I'm sorry if my answer is obvious or not helpful, but if I have correctly understood your problem you basically need to enable HighAvailability on production VMs, this means that in case of server failure these VMs will be automatically restarted on another VM server.
For Virtual Machines that are NOT in production you could just disable HA so in case of server failure they will not be started automatically.
I'd like to push it a bit further (and that's actually my question). I'm fine with the production VM to be restarted by the HA feature. What I would like to get is "some of the development VM to be STOPPED automatically in the event we loose a server. This is to make sure those production VM that should fail over can be actually be restarted, even if the development server is over provisioned".

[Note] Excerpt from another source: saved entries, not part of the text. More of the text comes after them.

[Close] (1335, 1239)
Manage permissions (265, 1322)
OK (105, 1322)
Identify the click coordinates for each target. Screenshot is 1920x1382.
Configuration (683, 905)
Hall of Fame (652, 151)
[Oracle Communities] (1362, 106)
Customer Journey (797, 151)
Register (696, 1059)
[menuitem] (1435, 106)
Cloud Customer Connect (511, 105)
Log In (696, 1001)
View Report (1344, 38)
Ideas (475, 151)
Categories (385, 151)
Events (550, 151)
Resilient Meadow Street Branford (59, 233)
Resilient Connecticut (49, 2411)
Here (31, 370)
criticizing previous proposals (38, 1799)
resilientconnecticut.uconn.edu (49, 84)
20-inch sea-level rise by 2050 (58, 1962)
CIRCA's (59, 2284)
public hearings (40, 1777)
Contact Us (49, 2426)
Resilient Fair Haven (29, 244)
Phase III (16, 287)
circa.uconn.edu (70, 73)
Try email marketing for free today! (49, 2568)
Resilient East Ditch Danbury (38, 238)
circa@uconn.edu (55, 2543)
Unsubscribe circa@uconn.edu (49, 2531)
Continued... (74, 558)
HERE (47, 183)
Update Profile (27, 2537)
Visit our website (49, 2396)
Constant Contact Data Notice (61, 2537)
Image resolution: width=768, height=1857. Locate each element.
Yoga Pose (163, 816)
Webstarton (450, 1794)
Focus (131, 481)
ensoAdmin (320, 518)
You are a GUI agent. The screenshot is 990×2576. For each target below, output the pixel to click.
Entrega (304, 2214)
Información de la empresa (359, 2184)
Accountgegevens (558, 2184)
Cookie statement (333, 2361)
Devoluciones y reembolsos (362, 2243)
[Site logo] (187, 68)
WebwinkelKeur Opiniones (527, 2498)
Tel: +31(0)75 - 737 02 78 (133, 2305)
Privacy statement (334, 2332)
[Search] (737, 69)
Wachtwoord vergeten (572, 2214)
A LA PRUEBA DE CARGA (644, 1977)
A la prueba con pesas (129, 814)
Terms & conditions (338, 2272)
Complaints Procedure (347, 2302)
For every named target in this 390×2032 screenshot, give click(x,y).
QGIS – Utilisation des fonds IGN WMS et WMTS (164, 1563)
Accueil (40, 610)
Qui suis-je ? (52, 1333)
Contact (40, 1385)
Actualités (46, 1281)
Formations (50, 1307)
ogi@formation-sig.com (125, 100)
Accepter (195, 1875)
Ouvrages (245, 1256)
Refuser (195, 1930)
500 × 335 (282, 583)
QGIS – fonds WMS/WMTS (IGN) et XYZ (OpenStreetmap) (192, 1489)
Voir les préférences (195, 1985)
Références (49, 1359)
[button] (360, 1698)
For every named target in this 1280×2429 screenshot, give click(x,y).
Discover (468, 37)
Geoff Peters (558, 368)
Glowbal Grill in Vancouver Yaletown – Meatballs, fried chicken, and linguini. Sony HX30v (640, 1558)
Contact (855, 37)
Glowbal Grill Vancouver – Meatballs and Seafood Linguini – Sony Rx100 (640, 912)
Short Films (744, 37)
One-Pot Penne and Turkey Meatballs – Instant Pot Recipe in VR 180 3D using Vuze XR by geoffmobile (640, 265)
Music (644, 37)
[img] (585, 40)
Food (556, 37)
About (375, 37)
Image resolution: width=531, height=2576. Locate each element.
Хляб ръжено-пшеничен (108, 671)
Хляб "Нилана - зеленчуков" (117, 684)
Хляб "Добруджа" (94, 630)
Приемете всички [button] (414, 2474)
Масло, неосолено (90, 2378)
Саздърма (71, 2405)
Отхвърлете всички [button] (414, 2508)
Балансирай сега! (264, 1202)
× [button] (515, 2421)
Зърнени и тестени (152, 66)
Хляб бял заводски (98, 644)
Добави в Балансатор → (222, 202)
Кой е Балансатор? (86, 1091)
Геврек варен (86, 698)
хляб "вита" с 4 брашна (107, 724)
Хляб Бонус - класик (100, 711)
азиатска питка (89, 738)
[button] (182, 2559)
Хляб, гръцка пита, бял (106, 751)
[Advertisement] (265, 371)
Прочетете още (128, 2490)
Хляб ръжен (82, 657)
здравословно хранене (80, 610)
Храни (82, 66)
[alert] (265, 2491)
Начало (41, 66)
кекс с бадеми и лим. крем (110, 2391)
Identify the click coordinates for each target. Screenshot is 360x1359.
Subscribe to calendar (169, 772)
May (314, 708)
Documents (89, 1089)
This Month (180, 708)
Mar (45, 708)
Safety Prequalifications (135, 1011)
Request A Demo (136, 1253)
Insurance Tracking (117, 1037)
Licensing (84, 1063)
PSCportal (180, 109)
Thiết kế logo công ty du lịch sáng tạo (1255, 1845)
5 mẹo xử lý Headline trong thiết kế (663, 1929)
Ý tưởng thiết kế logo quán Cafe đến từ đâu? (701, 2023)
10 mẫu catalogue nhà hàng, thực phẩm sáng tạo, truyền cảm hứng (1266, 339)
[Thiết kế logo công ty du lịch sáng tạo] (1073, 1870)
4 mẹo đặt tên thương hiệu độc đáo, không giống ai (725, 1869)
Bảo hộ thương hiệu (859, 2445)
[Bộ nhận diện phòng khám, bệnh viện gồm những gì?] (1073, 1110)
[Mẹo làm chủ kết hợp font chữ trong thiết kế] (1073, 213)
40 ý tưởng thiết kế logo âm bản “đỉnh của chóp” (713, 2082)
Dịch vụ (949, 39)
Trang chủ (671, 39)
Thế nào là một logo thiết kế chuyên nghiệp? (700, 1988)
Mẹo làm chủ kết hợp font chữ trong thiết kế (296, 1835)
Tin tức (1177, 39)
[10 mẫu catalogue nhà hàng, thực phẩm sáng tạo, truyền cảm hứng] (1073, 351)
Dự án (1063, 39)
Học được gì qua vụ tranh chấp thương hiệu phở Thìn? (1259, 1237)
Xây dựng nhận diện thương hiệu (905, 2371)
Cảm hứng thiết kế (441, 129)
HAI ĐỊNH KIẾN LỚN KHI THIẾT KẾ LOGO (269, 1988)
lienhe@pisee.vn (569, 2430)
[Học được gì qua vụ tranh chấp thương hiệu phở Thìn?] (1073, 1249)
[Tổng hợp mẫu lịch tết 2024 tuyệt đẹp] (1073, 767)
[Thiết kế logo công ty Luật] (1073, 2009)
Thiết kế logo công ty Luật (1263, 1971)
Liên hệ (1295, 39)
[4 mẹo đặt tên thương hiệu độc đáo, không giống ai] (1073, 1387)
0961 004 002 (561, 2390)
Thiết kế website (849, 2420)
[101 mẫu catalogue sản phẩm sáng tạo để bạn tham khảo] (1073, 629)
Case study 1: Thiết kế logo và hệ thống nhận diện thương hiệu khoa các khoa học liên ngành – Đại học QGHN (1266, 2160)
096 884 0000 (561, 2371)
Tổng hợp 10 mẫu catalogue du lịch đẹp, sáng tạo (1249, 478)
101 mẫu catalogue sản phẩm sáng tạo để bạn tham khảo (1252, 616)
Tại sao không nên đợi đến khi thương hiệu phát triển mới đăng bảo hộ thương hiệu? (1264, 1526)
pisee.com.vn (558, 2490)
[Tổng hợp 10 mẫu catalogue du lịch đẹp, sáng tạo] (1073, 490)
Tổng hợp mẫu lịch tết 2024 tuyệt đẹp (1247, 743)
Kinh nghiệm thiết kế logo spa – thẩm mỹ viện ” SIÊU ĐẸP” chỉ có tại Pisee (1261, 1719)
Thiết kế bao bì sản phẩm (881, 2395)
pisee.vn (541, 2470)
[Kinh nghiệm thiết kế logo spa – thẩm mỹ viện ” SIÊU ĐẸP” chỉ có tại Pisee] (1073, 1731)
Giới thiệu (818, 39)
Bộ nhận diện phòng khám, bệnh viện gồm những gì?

This would allow us (1) to provision one server for dev AND (2) rely on the HA feature, not only to failover the VM but also to reclaim memory/cpu of the dev server, in this case. If it doesn't exist, could we hook a script in the HA process somehow ? Or maybe, the anti-affinity groups could somehow be useful. Any idea ?
Your scenario is very specific to your use case, so finding a supported out-of-box solution isn't going to happen. This is why the brains at oracle created ovm_utils, so it allows you to make your own processes.
Most shops would size their environment accordingly, so there's enough capacity to absorb a HA event, and completely avoid the "HA shuffle" procedure. Obviously that's the right way to do it, but can be more costly.